= Given task =
Copy out the items word for word, starting at the line that contains "Click help icon beside period (seconds) label" and ending at the line that contains "Image resolution: width=1024", with both of those lines included. Leave the pictures out.

Begin Data section

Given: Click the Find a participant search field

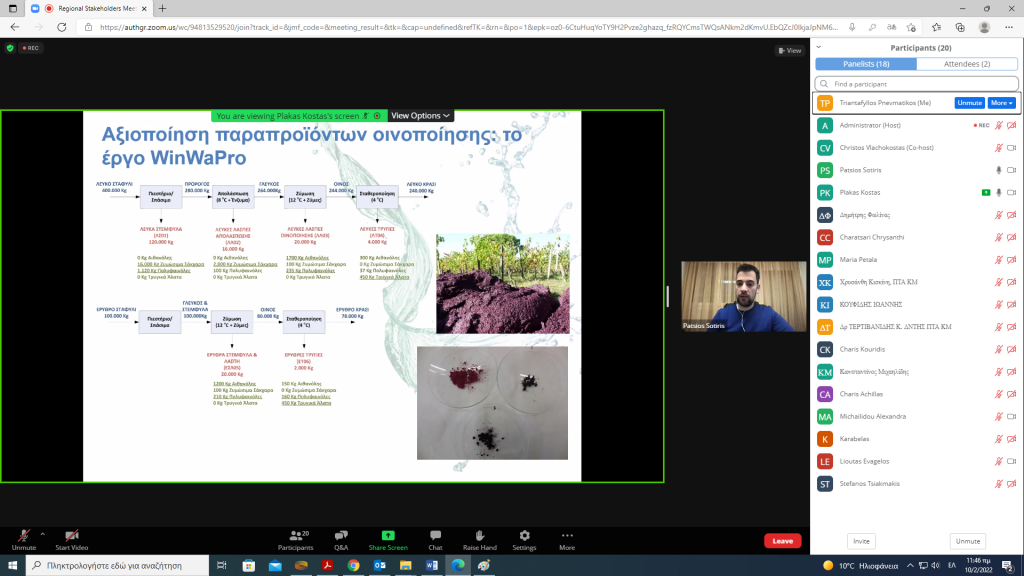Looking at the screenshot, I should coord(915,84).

End Data section
Begin Data section

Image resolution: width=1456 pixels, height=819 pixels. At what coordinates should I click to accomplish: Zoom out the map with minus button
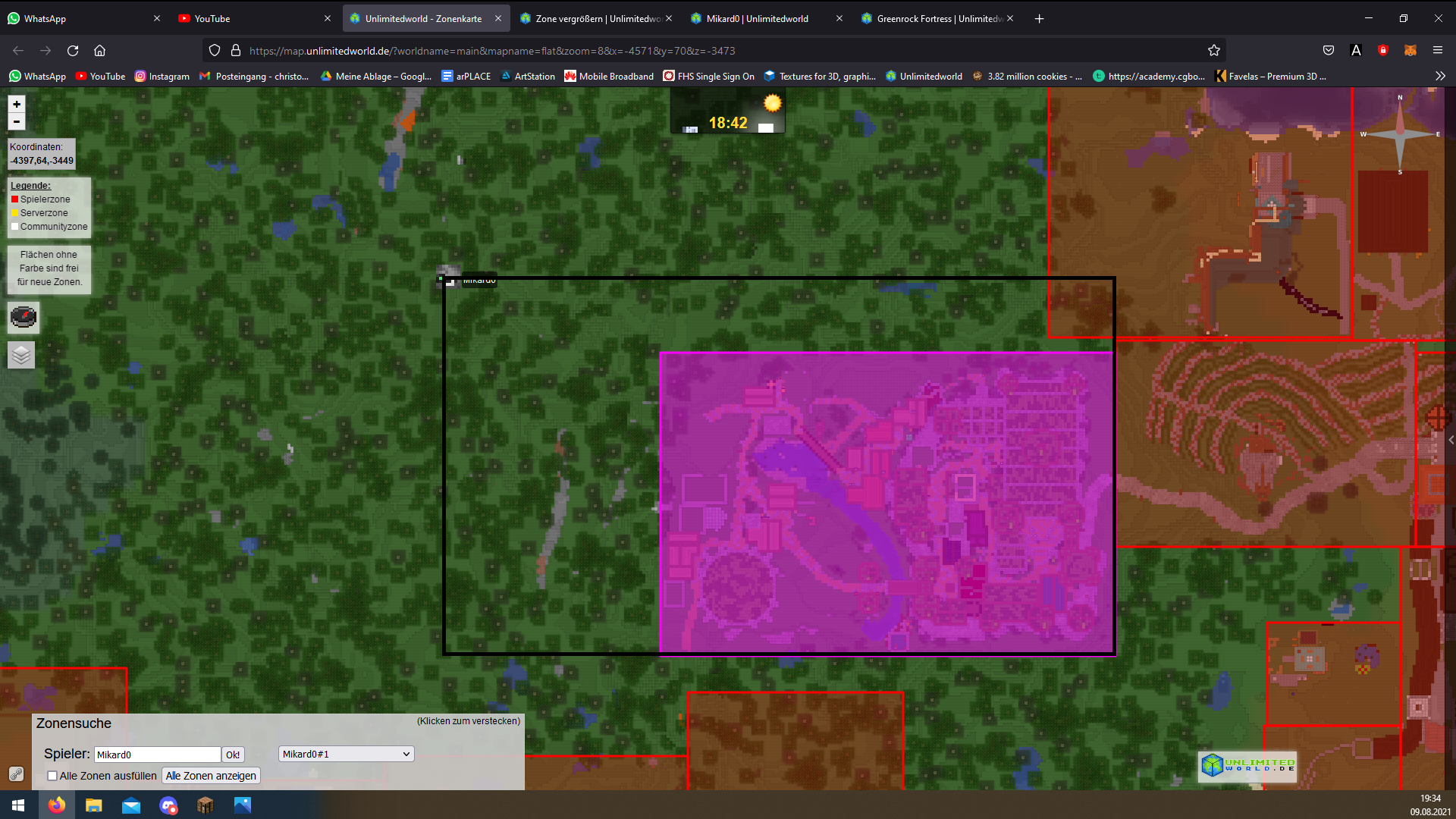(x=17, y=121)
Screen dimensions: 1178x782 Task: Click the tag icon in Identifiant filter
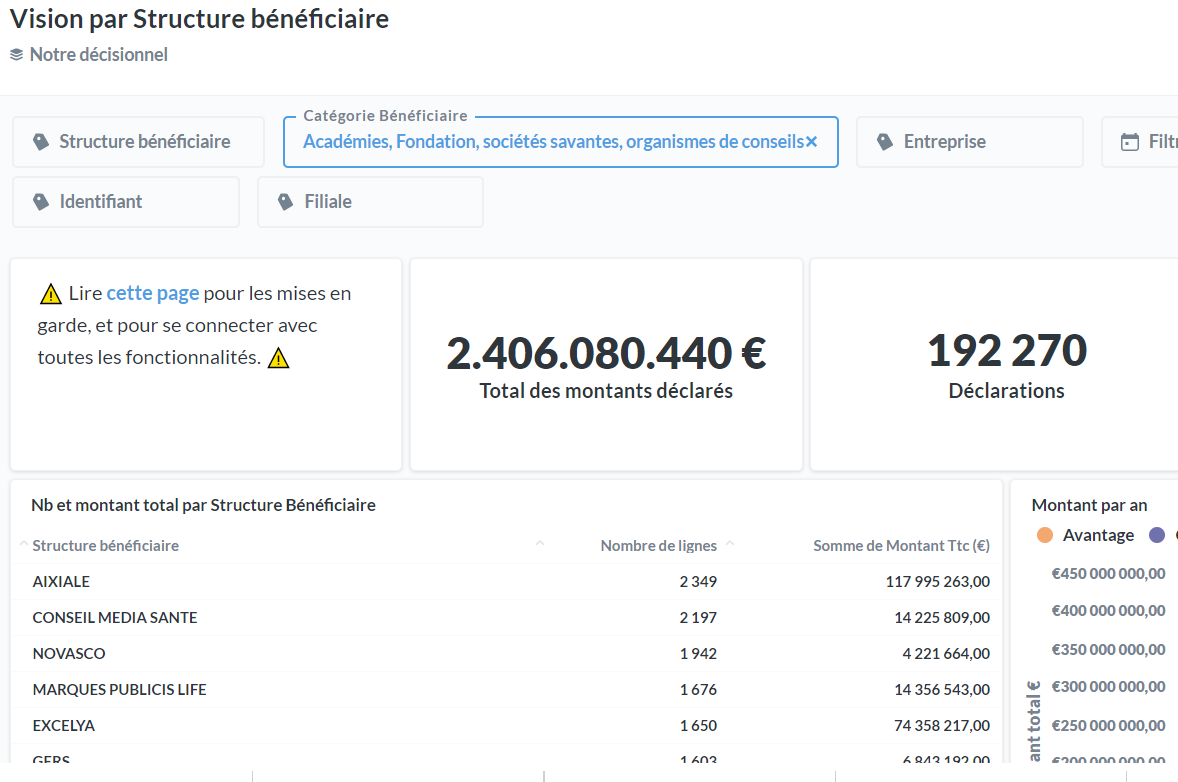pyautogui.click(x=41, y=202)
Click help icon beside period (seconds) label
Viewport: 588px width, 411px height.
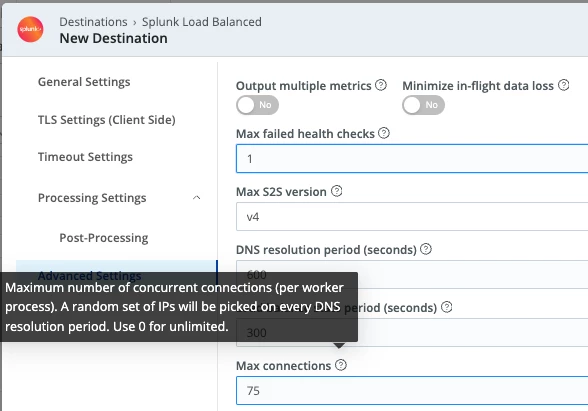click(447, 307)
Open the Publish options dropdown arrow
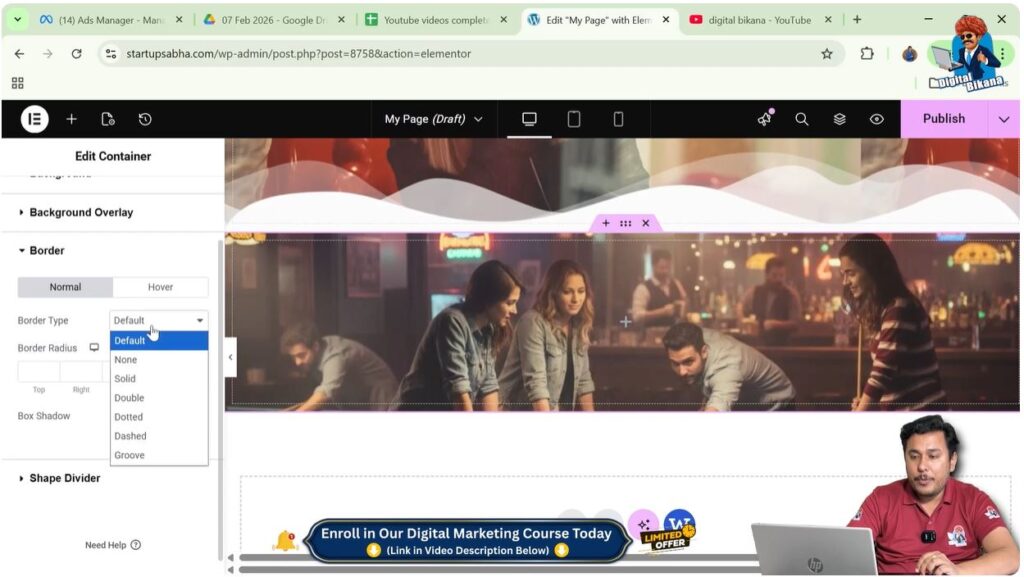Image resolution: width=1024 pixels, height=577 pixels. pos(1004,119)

End Data section
Begin Data section

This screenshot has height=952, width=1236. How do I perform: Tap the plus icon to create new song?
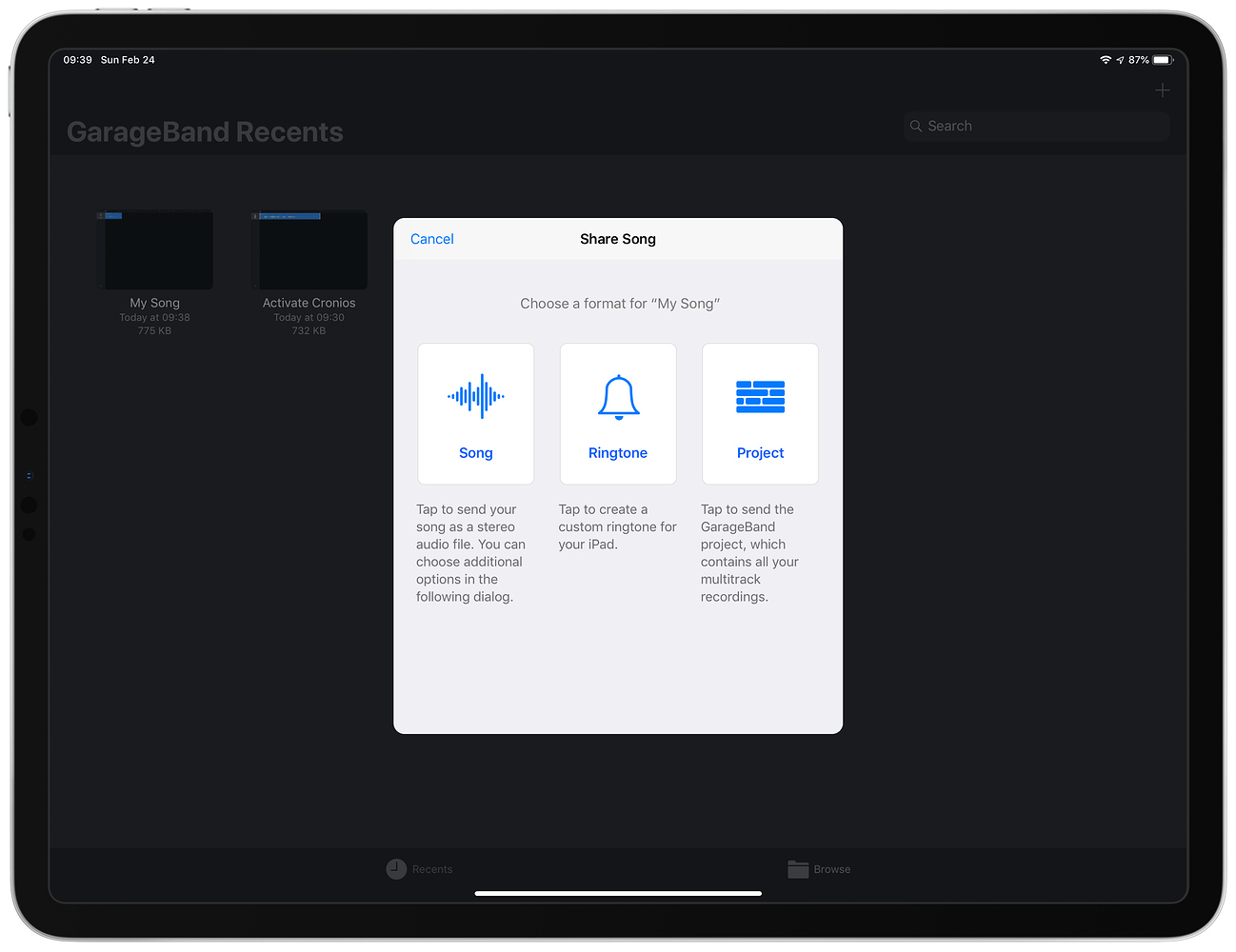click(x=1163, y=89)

End Data section

= The answer =
Click help icon beside period (seconds) label
Viewport: 588px width, 411px height.
click(447, 307)
Open the Publish options dropdown arrow
Image resolution: width=1024 pixels, height=577 pixels. pos(1004,119)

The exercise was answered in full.